China’s exports and imports last month blew past expectations, with exports surging 17.7% from a year earlier to break 13 months of declines. The trade data, released on Sunday, triggered a shift into Asian assets as investors shrugged off Friday’s disappointing US non-farm payrolls data.
Gold pushed up to a five-week high at $1,157.65 an ounce at one point as the data showed a sharp rise in China’s commodities imports and sent the Australian dollar to a 26-month peak against the euro.
Chia-Liang Lian, a senior vice president at bond fund PIMCO, said Asia’s fundamentals made it highly attractive.
“We have seen how Asia has navigated successfully through a tough year with a score card that is nothing short of spectacular,” Lian told Reuters in an interview.
The MSCI index of Asia Pacific stocks traded outside Japan hit its highest level since July 2008, gaining 1.2%. The Thomson Reuters index of Asian shares was 0.8% higher.
Japanese financial markets were closed for a public holiday.
Australia’s leading share index climbed 0.8% to a 15-month high as the China data lifted resource companies that benefit from Chinese demand.
“People are gradually getting more comfortable with the recovery story. You have seen some reasonably good data out of China, and there have been no disasters, no more Dubais,” said Greg Goodsell, equity strategist at RBS Australia.
The Australian dollar soared to its highest in more than two years against the euro and to a five-week high against the dollar.
Oil tops $83
Resource-related shares gained in Hong Kong, including Aluminum Corp of China (Chalco), the country’s top aluminum company, which surged 5%, and Jiangxi Copper, China’s top metals producer, which rose more than 3%.
Chinese brokerage shares gained in Shanghai after news late last week that Beijing had decided to allow stock index futures and margin trading.
The dollar, however, extended losses stemming from the jobs report, which dampened expectations of an early rise in US interest rates.
A member of the US Federal Reserve monetary policy committee, James Bullard, said on Monday that rates may remain low for quite some time, reiterating the central bank’s long-standing position.
The dollar dropped 0.5% against a basket of currencies and was quoted at a three-week low at around $1.4533 against the euro.
The US economy shed 85,000 jobs in December, confounding expectations that the job market was finally stabilising. Still, analysts argued the outcome was consistent with economic recovery because the pace of job losses had dropped sharply since the height of recession.
Oil jumped more than 1%, topping $83 a barrel, on the back of the weak dollar, extremely cold weather in the northern hemisphere and a surge in China’s crude oil imports last month.
China’s export rebound fuelled expectations China could soon let the yuan start rising again and helped push Asian currencies higher as a stronger yuan would benefit pricing for fellow Asian exporters.

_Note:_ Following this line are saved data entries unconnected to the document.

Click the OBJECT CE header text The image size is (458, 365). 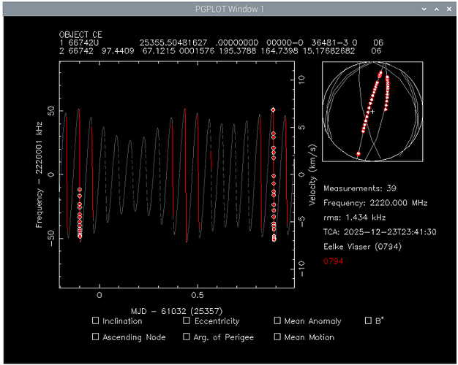tap(81, 35)
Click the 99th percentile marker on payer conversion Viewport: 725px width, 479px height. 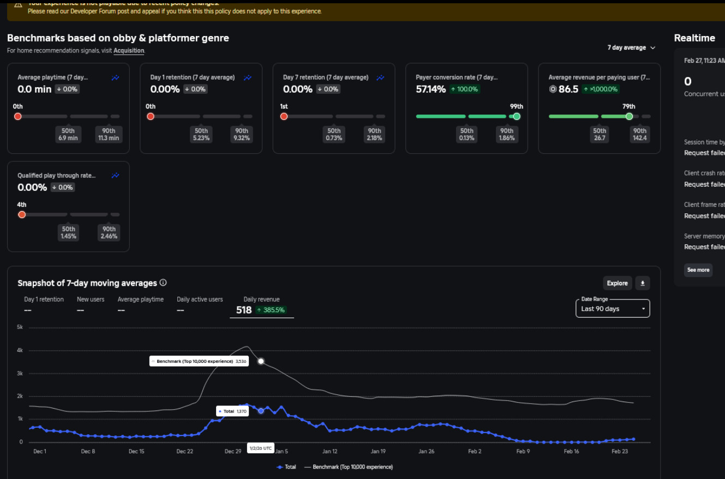tap(517, 116)
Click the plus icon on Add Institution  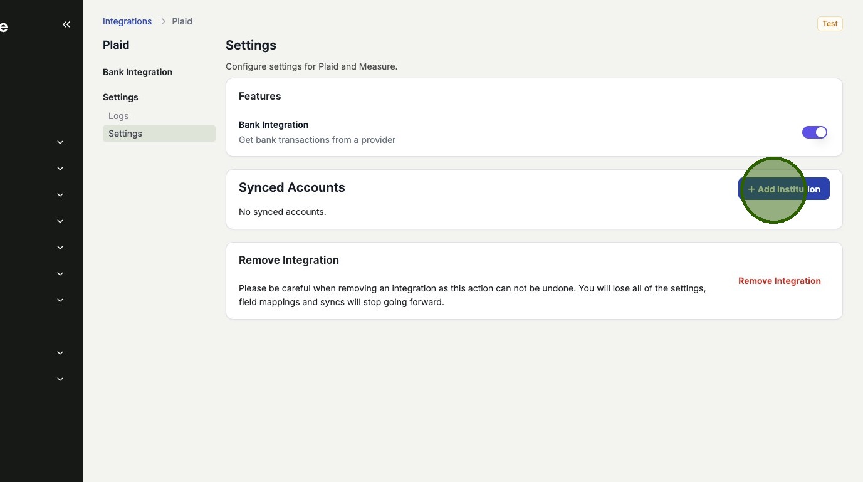[751, 189]
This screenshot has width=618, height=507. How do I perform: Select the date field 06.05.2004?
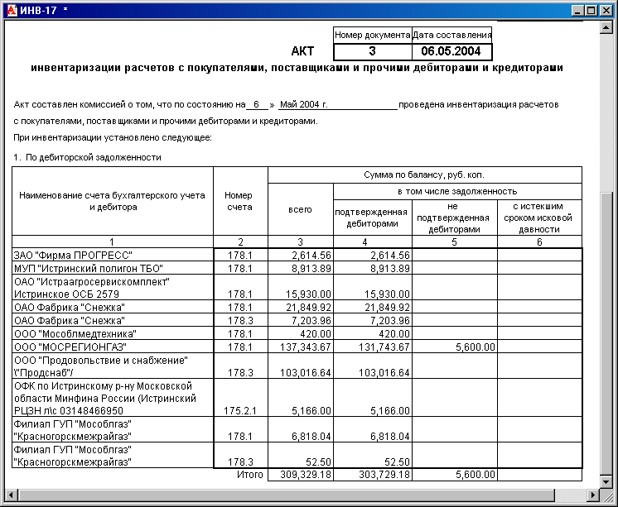[451, 51]
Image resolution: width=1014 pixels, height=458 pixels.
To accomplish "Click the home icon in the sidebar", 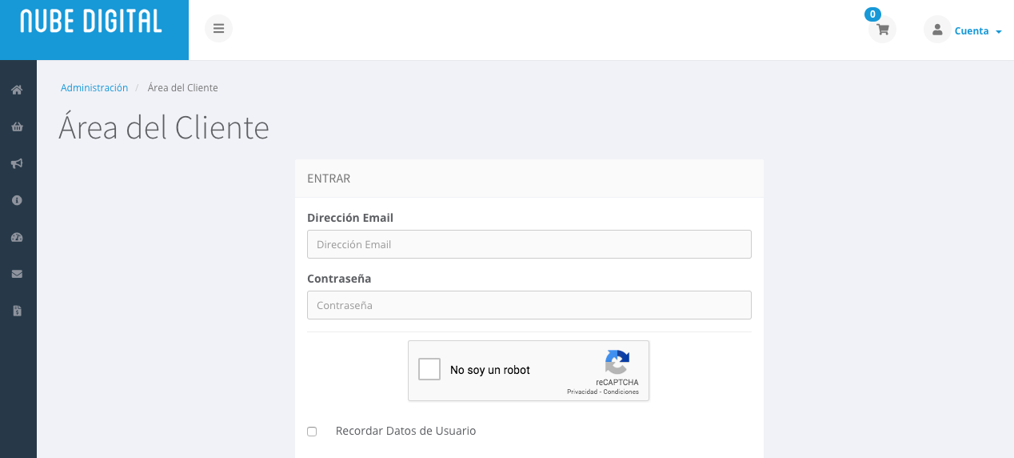I will 17,90.
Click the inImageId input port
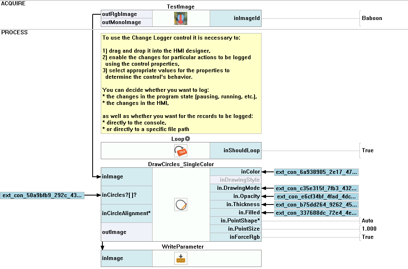 point(235,18)
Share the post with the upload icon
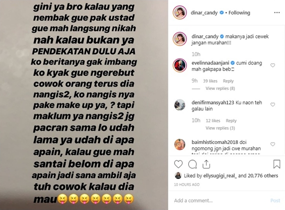Screen dimensions: 285x210 pos(206,164)
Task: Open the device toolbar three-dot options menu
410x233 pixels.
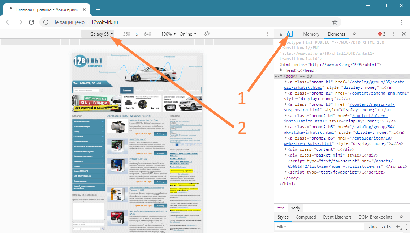Action: [267, 34]
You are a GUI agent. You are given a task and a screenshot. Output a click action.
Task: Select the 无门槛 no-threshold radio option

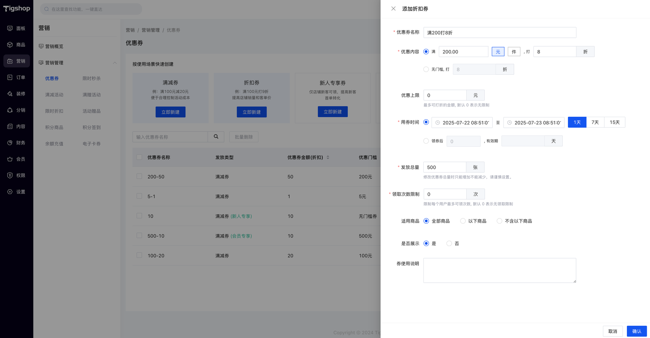[426, 69]
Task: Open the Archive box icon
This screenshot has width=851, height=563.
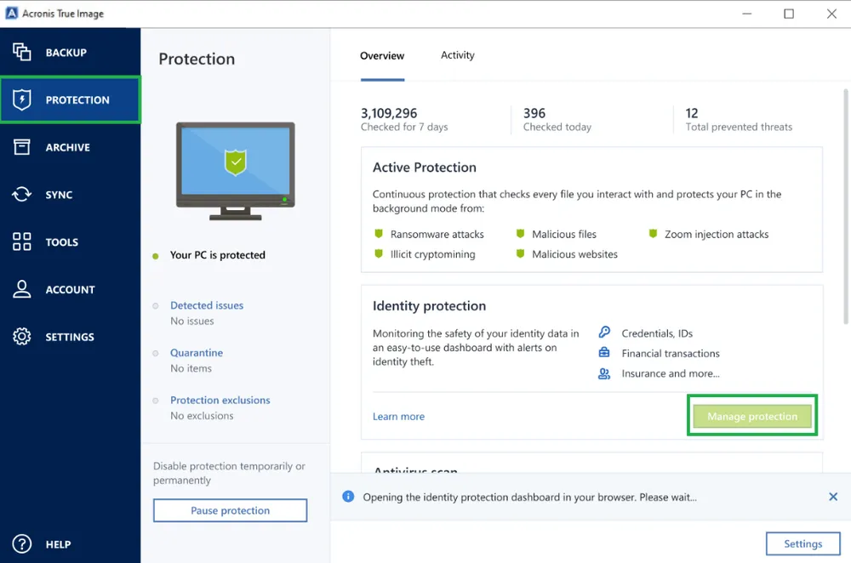Action: pos(21,147)
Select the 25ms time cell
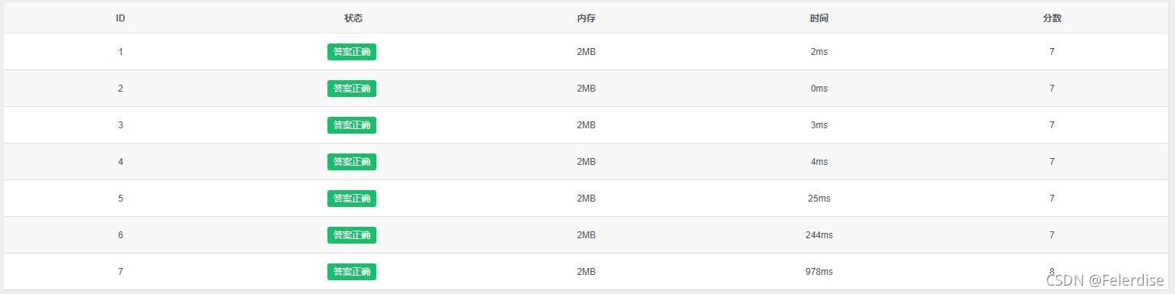 (819, 199)
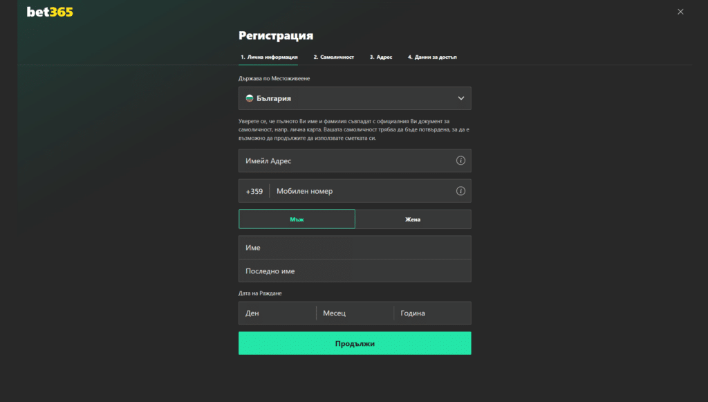Focus the Мобилен номер input field

tap(360, 191)
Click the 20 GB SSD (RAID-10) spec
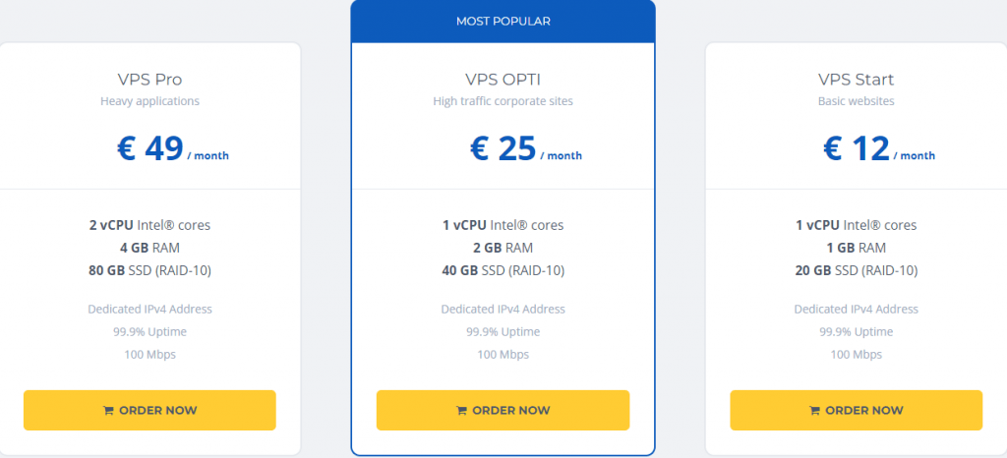Screen dimensions: 1007x458 coord(857,270)
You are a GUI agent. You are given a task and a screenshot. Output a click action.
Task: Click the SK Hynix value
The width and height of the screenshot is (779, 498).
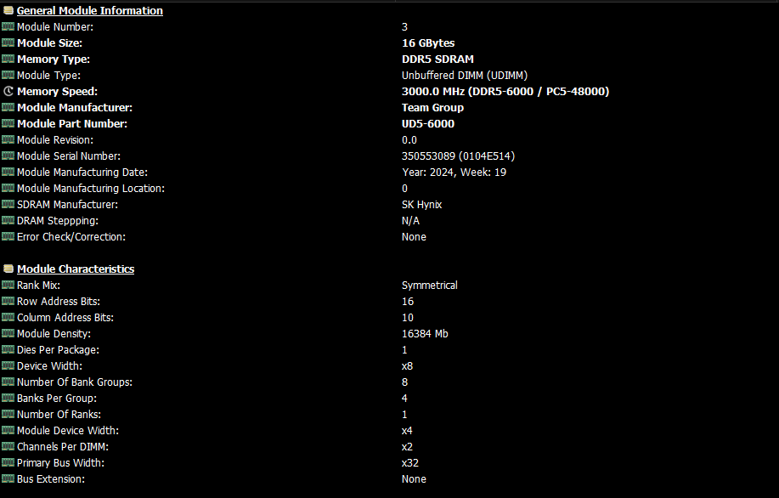click(x=421, y=205)
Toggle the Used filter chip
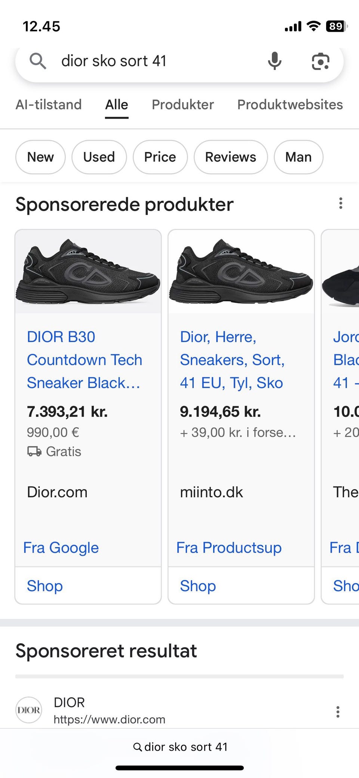This screenshot has height=778, width=359. click(x=99, y=157)
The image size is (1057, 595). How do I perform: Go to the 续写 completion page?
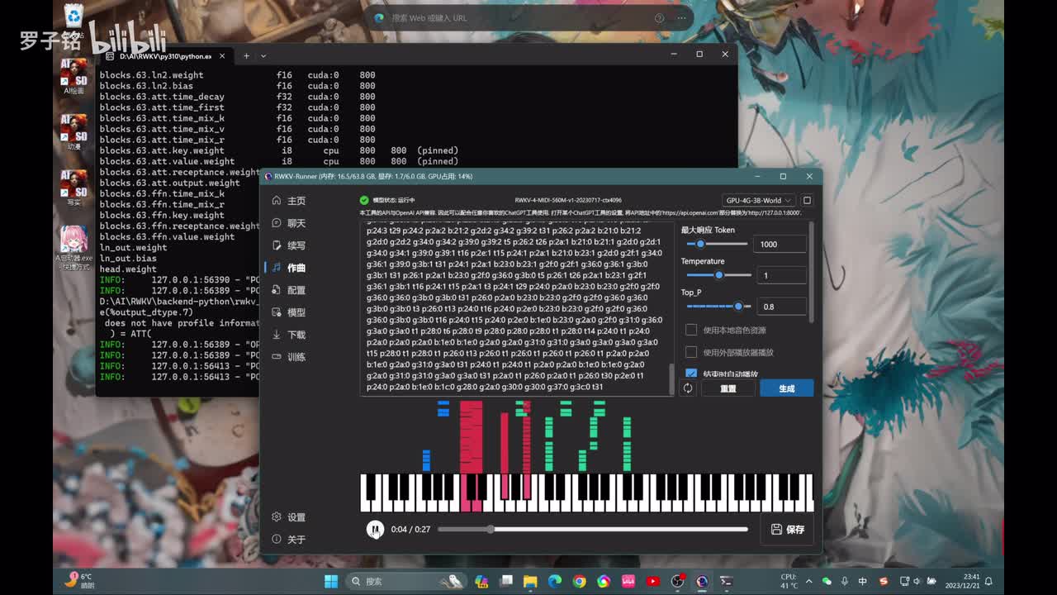click(289, 245)
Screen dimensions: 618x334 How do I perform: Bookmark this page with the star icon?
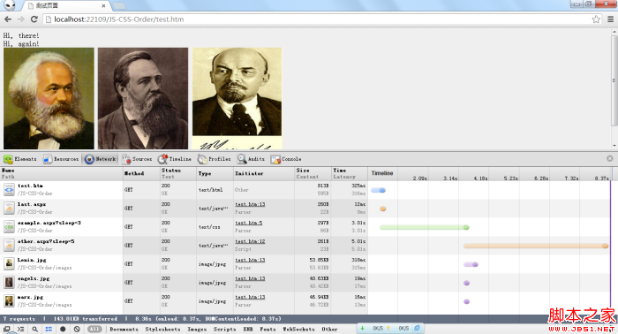(x=596, y=19)
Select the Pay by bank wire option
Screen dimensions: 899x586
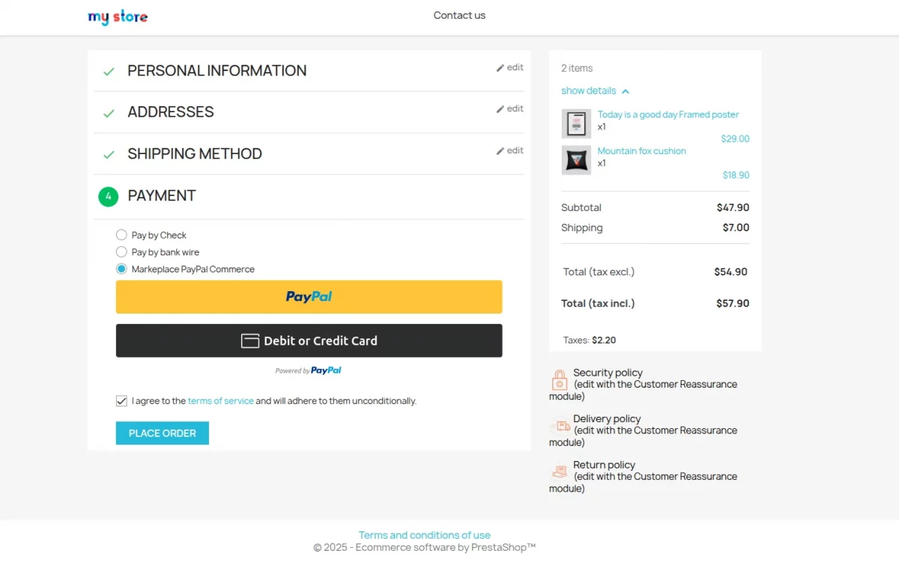121,251
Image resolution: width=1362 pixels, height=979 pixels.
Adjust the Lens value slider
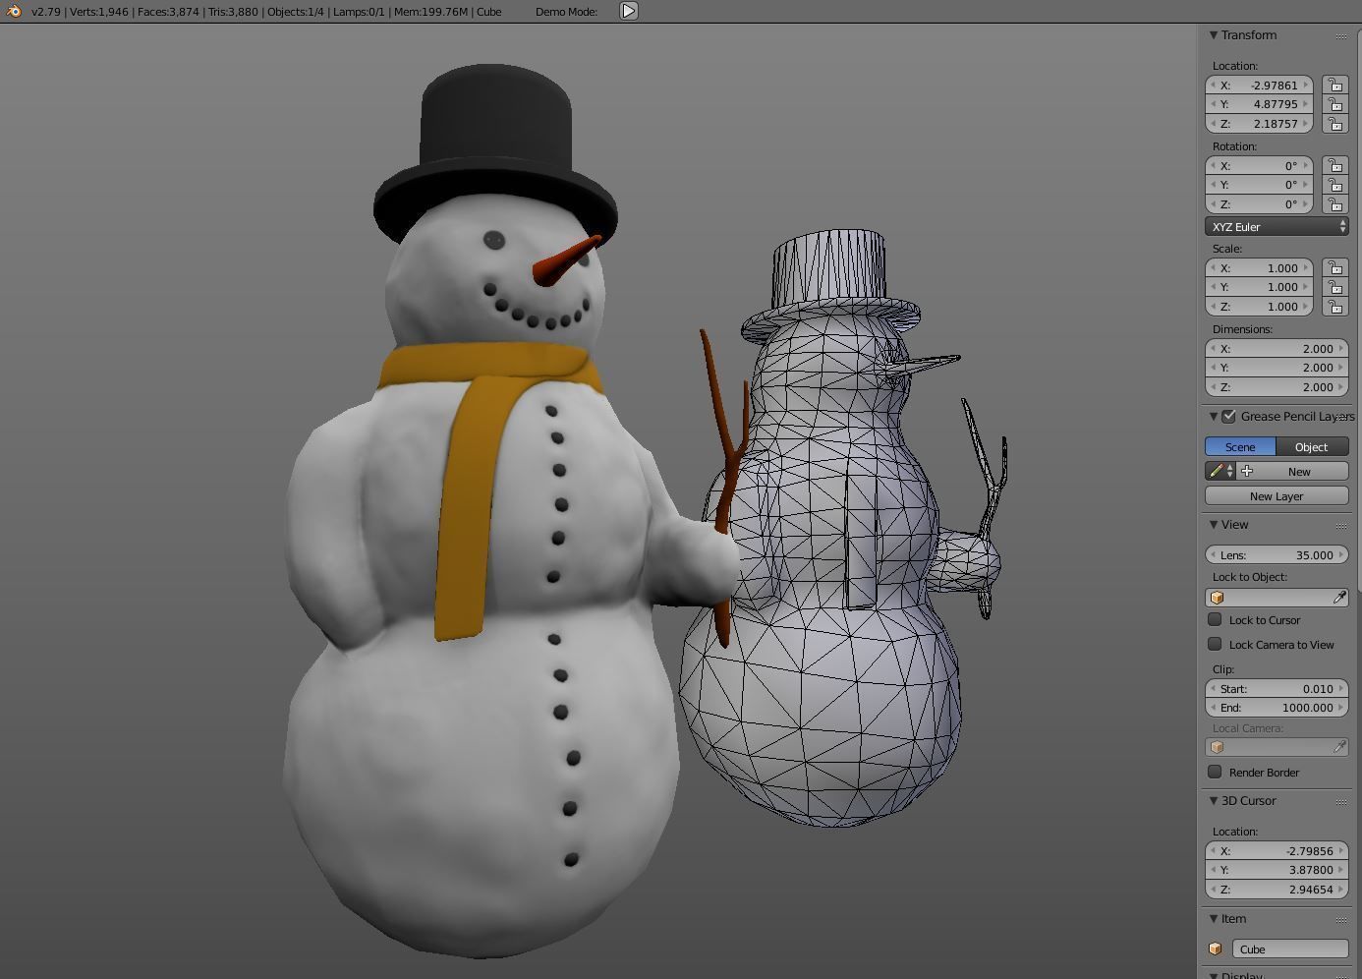[1276, 554]
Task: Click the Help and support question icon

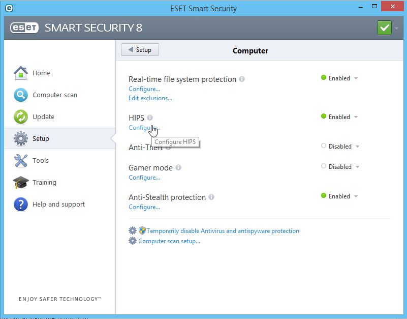Action: coord(20,204)
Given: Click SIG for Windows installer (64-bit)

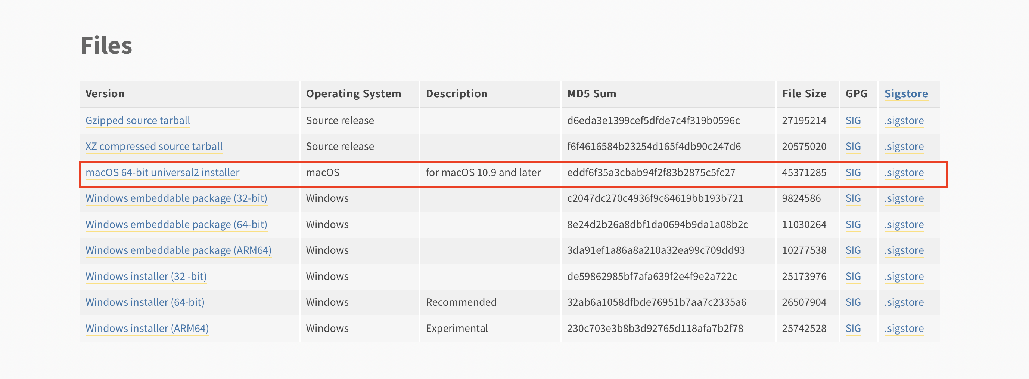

The high-yielding Indonesian rupiah jumped 1% to 9,120 to the dollar, despite suspected intervention by the central bank. It has gained 3.3% so far this year as investors have sought out higher-yielding assets.
South Korean authorities were also seen intervening to curb the won which touched a 15-month high of 1,117.5 to the dollar.
PIMCO’s Lian said Asian currencies were still undervalued on a trade-weighted basis and cited the yuan, the won and the Singapore dollar among his top currency picks. He also likes Indonesian debt which offers better yield than other Asian debt.